Venecia se va al carajo, caput, finito, se muere. Sí, queridos lectores, la bella ciudad de los canales agoniza de éxito turístico. El comisario Brunetti, protagonista veneciano de las novelas de Donna Leon, ya no podrá ir a tomarse una grappa tranquilamente a los bares de toda la vida. Venecia ha pasado de tener 174.000 habitantes a tener apenas 56.000, un éxodo alarmante. Los comercios que dan vida a la ciudad son reemplazados uno tras otro por tiendas de suvenires llenas de imanes que reproducen góndolas fabricadas en China. Los jóvenes venecianos se tienen que ir porque es imposible alquilar una casa en su ciudad. La Unesco ya ha dicho que Venecia es un Patrimonio de la Humanidad en peligro, la fiesta se acabará en una muerte por empacho.
Y una ciudad sin escuelas, sin mercados, sin hospitales, sin pequeños comercios, es una ciudad muerta, un escaparate de cartón-piedra, donde la autenticidad brilla por su ausencia y se trasforma en un parque temático.
En algunos barrios de la periferia de Palma, alejados de las aéreas turísticas, se empieza a ver a turistas con maleta que buscan ese piso que los propietarios no quisieron alquilar para todo el año porque les da más pasta alquilarlo por semanas a los alemanes que quieren sol mediterráneo. Una especie de frit mallorquí con chucrut que no pinta bien. Dicen que un barrio empieza a morir cuando en el bar de los paisanos de toda la vida hay más turistas con palos selfies haciendo fotos a los paisanos, que paisanos tomando algo.
En Eivissa existen las camas calientes.
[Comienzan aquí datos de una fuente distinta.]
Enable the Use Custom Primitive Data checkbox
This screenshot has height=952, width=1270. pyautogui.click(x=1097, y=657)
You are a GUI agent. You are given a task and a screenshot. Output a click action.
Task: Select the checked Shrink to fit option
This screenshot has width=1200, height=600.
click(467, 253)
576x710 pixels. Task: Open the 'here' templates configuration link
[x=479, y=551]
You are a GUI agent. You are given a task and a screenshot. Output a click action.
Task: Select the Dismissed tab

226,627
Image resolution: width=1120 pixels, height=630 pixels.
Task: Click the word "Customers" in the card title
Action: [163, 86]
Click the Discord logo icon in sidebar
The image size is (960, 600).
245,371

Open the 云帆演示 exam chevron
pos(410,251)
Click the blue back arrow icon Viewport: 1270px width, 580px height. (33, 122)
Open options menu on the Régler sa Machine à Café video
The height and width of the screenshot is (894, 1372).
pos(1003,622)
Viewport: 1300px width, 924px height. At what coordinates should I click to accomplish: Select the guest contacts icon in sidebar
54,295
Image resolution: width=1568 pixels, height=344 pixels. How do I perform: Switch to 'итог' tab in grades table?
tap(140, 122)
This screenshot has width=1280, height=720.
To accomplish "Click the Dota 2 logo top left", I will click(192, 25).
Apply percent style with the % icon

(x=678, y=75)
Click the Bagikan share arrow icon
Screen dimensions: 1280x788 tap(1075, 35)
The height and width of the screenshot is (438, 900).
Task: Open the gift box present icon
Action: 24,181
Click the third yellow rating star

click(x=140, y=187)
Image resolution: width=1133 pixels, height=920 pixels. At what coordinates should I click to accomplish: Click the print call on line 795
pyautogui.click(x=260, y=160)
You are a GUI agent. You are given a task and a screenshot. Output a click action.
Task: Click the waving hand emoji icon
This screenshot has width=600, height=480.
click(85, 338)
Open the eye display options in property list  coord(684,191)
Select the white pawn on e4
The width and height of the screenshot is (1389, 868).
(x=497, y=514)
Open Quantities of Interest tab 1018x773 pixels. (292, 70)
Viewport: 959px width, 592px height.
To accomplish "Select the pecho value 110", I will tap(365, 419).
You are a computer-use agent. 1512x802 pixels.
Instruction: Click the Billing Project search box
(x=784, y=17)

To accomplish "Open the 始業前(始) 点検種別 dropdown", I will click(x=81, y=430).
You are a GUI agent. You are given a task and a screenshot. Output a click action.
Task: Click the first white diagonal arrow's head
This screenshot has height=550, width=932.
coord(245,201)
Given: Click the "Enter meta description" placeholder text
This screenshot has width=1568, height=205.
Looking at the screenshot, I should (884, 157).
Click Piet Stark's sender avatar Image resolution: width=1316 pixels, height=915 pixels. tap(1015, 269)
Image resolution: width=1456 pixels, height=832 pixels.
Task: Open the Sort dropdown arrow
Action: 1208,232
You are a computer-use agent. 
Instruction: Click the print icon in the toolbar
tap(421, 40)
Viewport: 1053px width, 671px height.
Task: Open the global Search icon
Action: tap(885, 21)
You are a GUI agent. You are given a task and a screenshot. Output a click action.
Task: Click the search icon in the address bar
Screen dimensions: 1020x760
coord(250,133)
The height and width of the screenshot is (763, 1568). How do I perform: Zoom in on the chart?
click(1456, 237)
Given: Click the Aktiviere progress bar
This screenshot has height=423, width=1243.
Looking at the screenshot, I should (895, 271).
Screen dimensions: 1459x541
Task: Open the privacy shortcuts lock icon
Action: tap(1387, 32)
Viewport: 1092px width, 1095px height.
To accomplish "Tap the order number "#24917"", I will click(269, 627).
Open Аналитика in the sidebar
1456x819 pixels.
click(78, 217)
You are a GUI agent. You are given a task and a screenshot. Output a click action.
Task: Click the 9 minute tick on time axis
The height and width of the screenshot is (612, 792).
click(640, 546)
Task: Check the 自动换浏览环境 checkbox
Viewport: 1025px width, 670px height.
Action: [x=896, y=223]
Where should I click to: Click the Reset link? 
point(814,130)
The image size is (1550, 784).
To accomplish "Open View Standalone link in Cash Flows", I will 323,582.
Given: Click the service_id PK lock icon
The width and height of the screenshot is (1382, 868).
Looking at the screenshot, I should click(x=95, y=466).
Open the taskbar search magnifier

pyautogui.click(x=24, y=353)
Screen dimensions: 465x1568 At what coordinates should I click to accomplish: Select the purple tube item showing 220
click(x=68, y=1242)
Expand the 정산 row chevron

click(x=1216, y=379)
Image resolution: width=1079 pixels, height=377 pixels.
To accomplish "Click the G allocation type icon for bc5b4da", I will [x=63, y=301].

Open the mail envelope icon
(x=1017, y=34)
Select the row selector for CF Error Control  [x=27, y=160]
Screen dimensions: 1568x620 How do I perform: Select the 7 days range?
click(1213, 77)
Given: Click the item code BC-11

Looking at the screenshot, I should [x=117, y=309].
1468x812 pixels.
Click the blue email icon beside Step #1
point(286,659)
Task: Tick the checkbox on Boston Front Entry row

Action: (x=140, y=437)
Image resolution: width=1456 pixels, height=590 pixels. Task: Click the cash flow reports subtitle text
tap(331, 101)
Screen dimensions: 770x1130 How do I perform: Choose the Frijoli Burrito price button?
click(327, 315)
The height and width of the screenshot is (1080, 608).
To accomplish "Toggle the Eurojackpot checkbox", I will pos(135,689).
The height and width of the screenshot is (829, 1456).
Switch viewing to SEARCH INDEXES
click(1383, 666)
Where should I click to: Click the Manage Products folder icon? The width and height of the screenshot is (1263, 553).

Profesionales remunerados que ya no solo comparten habitación, sino que en diferentes turnos comparten cama para poder dormir en una isla donde el precio de la vivienda se ha vuelto loco y es más difícil conseguir una casa que ver la dimisión de un político. Consigo un curro por mil euros, me piden de alquiler mil euros, ergo me convierto en un homeless mileurista. Para que vean los listos de la economía liberal, seguidores de Adam Smith y toda su prole, lo bien que se regulan los mercados por si solos.
La presión turística descontrolada empuja a los vecinos del centro hacia zonas periféricas más baratas, y estos a su vez empujan a los del barrio periférico al extrarradio, y estos a su vez empujan a los del extrarradio a vivir bajo un techo de estrellas.
Se lo he puesto a huevo a los neoliberales para que me den en toda la cabeza diciéndome que estoy en contra del turismo, del progreso, de la generación de puestos de trabajo y esas cuatro retahílas que sacan cada vez que alguien les recuerda que no todo vale para que unos poquitos se enriquezcan y el resto las pase canutas.
Pues siento decepcionarles, no, no estoy en contra del turismo porque es la principal fuente de ingresos que tiene nuestra Menorca. Pero creo que habría que mirar las barbas de los vecinos y tomar nota, porque olvidamos con mucha facilidad aquello del crecimiento sostenible, y que por algo nos dieron esa etiqueta tan chula de Reserva de la Biosfera. Además, muchos turistas buscan playas vírgenes, comercios locales, aire limpio, alejarse de las aglomeraciones, productos de la tierra, cultura del lugar. Y no carreteras de cuatro carriles, más campos de golf, hoteles de 50 pisos o playas abarrotadas donde no se puede ni clavar la sombrilla.
O encontramos el equilibrio entre vida y negocio, o parece que nos iremos a hacer puñetas montados en una góndola, mientras un desconocido con camiseta de rayas nos canta desafinando «La Traviata». Feliz jueves.